Reserve judgment? Here’s another reasonable conclusion: The core presumptions are falsified (or would be with little effort). What is overlooked in all of these fascinating multiverses is whether the entire inquiry makes any sense. One should expose or try to expose the unwarranted presuppositions. This is part of what I call auditing. The error statistical account always includes the hypothesis: the test was poorly run, they’re not measuring what they purport to be, or the assumptions are violated. Say each person with high fertility in the first study is tested for candidate preference at a time next month where they are now in the low fertility stage. If they have the same voting preferences, the test is falsified.

The onus is on the researchers to belie the hypothesis that the test was poorly run; but if they don’t, then we must.[3]

Please share your comments, suggestions, and any links to approaches related to the multiverse analysis. 

Adapted from Mayo, Statistical Inference as Severe Testing (forthcoming)



[1] I’m reminded of Stapel’s “fix” for science: admit the story you want to tell and how you fixed the statistics to tell it. See this post. 

[2] “Last week CNN pulled a story about a study purporting to demonstrate a link between a woman’s ovulation and how she votes, explaining that it failed to meet the cable network’s editorial standards. The story was savaged online as ‘silly,’ “stupid,’ ‘sexist,’ and ‘offensive.’ Others were less nice.” (Citation may be found here.)

[3] I have found nearly all experimental studies in the social sciences to be open to a falsification probe, and many are readily falsifiable. The fact that some have built-in ways to try and block falsification brings them closer to falling over the edge into questionable science. This is so, even in cases where their hypotheses are plausible. This is a far faster route to criticism than non-replication and all the rest.


images-32Durante, K.M., Rae, A. & Griskevicius, V. 2013, “The Fluctuating Female Vote: Politics, Religion, and the Ovulatory Cycle,” Psychological Science, 24(6): 1007-1016.


Gelman, A. and Loken, E. 2014. “The statistical crisis in science,” American Scientist 2: 460-65.

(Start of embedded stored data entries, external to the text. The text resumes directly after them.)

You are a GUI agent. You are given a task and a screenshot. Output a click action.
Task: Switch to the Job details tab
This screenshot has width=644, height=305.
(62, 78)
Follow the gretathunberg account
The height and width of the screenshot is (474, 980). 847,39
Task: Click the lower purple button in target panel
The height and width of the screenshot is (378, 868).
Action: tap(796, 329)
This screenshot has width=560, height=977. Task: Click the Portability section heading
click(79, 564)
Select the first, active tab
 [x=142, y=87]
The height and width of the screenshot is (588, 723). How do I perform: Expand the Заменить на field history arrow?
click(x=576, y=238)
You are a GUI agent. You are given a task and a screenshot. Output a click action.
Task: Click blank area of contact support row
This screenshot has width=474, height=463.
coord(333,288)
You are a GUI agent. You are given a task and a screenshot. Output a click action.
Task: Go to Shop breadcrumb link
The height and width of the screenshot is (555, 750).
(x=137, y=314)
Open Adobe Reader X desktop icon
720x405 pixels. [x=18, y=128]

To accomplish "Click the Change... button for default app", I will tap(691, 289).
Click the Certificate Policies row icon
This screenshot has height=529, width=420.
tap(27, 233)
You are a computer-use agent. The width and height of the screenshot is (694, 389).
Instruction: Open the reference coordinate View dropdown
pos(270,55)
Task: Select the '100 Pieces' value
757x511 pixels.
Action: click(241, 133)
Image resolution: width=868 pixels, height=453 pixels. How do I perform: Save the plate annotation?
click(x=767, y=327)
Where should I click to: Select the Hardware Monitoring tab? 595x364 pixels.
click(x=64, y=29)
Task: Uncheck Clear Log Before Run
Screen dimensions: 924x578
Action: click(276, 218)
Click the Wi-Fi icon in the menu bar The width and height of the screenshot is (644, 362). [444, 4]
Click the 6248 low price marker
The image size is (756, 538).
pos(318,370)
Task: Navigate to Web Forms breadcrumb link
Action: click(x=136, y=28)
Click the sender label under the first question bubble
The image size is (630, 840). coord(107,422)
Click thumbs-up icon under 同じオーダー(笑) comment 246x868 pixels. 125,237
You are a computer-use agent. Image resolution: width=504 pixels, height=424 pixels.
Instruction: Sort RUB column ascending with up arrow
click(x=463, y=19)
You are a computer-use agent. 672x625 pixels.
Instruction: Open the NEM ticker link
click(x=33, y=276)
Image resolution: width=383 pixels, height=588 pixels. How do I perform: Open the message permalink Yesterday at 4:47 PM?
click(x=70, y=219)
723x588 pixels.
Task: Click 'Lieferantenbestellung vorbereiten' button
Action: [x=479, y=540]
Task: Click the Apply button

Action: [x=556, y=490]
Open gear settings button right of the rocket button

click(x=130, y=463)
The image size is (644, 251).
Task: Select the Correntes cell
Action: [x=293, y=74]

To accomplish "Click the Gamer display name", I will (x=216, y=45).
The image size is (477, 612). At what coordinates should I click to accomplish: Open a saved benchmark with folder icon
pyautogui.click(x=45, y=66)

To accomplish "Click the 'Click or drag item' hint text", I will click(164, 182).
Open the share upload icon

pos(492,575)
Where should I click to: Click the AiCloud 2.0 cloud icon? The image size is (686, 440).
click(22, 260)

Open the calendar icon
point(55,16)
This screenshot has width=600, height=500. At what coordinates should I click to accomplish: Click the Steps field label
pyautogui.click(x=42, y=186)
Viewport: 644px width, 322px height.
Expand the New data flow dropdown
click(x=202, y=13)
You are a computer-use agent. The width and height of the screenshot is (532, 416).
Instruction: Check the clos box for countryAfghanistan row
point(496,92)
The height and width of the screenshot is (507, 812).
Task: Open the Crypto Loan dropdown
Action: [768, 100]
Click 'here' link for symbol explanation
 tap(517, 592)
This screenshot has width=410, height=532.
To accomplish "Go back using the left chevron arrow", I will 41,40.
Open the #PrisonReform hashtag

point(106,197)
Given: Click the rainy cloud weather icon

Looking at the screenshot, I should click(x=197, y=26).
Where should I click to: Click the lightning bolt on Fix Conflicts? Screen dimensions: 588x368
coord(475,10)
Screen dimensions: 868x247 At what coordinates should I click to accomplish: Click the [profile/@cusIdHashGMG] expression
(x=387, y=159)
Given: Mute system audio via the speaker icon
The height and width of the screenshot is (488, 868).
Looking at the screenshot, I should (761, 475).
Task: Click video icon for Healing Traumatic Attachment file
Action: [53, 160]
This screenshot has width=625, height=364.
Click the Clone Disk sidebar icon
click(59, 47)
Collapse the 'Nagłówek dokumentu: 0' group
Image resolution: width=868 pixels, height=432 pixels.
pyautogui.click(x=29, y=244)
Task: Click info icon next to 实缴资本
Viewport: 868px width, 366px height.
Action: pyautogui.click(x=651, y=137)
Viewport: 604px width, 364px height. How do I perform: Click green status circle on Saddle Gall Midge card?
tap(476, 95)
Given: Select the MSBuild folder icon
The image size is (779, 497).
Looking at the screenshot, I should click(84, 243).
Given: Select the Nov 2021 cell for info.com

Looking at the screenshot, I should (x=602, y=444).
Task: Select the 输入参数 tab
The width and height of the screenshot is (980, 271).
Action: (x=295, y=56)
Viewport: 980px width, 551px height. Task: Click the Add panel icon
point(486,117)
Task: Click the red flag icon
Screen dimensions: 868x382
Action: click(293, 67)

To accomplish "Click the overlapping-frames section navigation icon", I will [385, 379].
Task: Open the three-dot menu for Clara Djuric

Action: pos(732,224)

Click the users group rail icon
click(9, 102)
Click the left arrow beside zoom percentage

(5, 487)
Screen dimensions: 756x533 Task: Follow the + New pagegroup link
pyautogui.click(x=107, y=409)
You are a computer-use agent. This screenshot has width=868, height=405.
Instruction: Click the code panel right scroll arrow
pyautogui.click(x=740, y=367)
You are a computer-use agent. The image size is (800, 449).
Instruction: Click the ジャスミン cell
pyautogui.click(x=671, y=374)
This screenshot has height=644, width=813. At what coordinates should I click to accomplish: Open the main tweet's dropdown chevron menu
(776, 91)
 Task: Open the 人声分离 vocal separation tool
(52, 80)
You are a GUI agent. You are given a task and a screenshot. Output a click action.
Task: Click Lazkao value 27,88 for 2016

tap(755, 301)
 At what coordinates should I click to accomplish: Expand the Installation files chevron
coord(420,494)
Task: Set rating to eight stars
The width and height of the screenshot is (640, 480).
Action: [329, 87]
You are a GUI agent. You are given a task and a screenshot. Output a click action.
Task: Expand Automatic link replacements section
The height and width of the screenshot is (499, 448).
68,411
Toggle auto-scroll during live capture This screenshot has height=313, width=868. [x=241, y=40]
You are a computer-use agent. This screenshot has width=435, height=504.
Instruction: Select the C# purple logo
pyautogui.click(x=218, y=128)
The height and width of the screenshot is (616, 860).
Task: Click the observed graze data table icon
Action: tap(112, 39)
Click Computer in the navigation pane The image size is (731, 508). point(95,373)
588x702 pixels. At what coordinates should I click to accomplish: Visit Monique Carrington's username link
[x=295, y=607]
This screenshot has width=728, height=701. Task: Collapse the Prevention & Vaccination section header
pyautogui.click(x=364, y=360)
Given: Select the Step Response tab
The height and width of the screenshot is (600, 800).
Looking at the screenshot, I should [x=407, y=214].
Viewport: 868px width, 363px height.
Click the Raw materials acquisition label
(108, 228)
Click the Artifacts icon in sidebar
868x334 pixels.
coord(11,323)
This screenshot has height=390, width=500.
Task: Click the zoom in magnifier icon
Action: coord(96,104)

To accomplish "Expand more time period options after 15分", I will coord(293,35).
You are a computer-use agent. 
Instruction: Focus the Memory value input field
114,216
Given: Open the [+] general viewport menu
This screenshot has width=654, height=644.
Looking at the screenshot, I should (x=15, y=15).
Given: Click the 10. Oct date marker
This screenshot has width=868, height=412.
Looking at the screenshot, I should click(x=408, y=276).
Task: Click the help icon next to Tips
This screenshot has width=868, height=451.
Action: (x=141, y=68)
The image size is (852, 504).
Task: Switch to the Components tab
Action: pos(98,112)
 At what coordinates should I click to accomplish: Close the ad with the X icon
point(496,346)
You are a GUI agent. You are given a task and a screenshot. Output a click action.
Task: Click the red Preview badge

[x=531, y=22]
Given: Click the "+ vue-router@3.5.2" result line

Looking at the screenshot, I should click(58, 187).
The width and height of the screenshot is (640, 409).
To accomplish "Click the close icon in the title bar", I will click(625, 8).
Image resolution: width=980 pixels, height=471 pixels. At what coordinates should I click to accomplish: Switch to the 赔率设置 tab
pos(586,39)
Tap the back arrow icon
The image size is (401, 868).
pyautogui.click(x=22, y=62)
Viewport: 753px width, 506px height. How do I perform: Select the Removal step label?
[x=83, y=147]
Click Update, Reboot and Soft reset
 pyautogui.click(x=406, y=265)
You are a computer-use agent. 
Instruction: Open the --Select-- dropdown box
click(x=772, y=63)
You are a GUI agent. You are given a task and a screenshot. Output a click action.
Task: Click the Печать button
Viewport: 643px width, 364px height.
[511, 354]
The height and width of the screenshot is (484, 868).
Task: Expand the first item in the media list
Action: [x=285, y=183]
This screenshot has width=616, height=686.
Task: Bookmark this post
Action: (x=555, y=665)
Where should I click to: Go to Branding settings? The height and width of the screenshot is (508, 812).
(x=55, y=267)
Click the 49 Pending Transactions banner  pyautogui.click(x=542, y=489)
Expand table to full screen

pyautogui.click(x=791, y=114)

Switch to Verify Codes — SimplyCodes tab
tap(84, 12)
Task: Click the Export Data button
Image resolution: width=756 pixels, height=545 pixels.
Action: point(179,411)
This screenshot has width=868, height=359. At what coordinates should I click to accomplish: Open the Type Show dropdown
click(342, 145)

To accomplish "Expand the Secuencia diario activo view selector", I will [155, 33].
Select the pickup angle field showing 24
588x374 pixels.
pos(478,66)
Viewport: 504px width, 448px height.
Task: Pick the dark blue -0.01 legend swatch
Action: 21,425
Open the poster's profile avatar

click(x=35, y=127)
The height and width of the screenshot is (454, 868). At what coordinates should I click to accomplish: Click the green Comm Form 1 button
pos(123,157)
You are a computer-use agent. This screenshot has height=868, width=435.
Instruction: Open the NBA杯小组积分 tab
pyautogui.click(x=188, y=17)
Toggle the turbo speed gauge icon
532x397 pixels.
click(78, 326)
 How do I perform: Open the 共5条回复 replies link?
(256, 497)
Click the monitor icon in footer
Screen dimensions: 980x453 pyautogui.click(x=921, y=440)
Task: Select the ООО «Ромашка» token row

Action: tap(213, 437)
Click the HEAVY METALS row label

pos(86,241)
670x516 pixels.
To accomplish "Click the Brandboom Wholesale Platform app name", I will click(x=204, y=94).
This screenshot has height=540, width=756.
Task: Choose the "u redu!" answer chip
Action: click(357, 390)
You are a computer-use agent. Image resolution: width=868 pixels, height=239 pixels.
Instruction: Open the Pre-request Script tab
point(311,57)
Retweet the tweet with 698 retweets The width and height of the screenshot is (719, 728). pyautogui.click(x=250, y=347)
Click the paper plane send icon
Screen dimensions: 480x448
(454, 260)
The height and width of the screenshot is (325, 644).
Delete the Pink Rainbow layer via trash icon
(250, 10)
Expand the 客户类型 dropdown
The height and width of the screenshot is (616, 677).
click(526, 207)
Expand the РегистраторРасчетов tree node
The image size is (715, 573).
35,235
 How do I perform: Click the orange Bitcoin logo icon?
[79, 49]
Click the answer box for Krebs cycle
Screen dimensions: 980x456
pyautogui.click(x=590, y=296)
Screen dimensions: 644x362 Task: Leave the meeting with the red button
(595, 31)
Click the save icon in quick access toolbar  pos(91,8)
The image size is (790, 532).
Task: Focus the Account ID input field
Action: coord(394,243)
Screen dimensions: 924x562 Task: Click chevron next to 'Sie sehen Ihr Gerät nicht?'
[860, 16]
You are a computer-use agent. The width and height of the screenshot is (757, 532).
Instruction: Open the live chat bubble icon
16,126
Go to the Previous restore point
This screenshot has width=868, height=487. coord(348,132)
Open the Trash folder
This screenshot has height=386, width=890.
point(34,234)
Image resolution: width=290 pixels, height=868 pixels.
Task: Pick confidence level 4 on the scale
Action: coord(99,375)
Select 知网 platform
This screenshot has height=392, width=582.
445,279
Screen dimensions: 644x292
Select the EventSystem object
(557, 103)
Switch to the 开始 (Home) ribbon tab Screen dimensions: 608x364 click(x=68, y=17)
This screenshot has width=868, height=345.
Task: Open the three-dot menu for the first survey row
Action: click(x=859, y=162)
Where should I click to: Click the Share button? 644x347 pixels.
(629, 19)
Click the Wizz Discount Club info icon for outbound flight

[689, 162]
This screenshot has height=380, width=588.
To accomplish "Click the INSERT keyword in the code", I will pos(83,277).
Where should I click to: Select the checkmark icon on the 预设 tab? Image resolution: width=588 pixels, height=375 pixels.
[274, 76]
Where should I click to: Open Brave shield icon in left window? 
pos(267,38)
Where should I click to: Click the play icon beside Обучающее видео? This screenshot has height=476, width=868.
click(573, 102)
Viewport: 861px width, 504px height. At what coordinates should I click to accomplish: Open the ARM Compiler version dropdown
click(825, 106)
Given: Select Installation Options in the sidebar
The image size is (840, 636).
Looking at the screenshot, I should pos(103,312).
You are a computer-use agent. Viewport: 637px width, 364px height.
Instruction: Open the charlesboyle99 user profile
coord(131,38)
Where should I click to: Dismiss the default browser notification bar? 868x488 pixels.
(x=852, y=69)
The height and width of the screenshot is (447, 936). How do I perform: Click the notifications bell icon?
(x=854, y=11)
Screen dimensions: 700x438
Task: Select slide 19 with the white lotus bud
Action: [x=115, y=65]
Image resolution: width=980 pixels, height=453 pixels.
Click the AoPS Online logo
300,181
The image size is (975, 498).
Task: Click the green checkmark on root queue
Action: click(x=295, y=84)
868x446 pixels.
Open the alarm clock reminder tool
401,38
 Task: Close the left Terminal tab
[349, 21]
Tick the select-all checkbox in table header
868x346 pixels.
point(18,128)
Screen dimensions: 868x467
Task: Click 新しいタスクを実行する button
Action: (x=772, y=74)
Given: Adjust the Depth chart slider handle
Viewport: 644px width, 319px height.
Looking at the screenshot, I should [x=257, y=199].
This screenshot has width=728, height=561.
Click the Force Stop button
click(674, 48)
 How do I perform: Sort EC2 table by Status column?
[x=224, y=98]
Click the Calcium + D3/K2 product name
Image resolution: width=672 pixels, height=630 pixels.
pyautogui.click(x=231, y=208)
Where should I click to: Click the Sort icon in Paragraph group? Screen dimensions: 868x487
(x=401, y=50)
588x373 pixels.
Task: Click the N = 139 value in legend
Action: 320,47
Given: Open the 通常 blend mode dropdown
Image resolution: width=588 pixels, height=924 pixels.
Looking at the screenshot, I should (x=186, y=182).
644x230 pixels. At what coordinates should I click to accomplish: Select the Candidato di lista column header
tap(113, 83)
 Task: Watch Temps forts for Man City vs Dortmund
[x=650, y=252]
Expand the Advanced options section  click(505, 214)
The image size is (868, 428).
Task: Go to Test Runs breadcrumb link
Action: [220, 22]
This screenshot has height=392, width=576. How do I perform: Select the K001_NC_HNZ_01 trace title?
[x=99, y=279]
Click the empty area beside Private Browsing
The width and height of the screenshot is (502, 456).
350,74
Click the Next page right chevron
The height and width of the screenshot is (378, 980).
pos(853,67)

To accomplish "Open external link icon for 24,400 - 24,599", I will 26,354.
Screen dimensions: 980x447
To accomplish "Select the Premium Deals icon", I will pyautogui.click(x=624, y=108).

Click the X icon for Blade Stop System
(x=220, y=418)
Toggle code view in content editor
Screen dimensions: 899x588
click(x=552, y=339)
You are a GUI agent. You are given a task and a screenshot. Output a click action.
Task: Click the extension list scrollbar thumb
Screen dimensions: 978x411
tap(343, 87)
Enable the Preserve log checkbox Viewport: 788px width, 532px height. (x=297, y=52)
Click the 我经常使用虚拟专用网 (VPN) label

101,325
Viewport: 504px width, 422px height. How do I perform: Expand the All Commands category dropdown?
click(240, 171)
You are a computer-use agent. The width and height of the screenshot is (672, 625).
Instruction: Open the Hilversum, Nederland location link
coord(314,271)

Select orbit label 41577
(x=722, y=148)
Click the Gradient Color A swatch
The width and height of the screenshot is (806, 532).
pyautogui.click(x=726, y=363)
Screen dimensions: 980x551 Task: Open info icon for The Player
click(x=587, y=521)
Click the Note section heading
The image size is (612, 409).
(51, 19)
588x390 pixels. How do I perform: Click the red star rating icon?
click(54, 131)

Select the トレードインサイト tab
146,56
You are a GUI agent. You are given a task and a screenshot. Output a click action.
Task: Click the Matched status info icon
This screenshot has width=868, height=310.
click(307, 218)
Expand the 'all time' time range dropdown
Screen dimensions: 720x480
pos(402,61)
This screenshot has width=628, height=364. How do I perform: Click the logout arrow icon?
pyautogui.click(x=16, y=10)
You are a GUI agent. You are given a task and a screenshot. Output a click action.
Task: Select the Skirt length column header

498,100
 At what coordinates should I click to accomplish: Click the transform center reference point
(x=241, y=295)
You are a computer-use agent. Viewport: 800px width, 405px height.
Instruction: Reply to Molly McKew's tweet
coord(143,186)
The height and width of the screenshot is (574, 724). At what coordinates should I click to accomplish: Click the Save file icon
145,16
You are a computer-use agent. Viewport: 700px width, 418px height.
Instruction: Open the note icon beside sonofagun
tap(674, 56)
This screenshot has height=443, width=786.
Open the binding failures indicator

Mayo, D. Statistical Inference as Severe Testing. CUP (forthcoming).

Steegen, Tuerlinckx, Gelman and Vanpaemel (2016) “Increasing Transparency Through a Multiverse Analysis.” Perspectives on Psychological Science, 11: 702-712.

Westfall, P. H. and S.S. Young. 1993. Resampling-Based Multiple Testing: Examples and Methods for P-Value Adjustment. A Wiley-Interscience Publication. Wiley.

Categories: Bayesian/frequentist, Error Statistics, Gelman, P-values, preregistration, reproducibility, Statistics

Post navigation

9 thoughts on “For Statistical Transparency: Reveal Multiplicity and/or Just Falsify the Test (Remark on Gelman and Colleagues)

  1. Michael Lew

    You hit the core issue of the current ‘reproducibility crisis’ with this introductory sentence: “In good sciences, measurement procedures should interlink with well-corroborated theories and offer a triangulation of checks– often missing in the types of experiments Gelman and Loken are on about.” I would emphasise as well the triangulation by evidence from interrelated sets of experiments within a study as well as confirmatory partial replications.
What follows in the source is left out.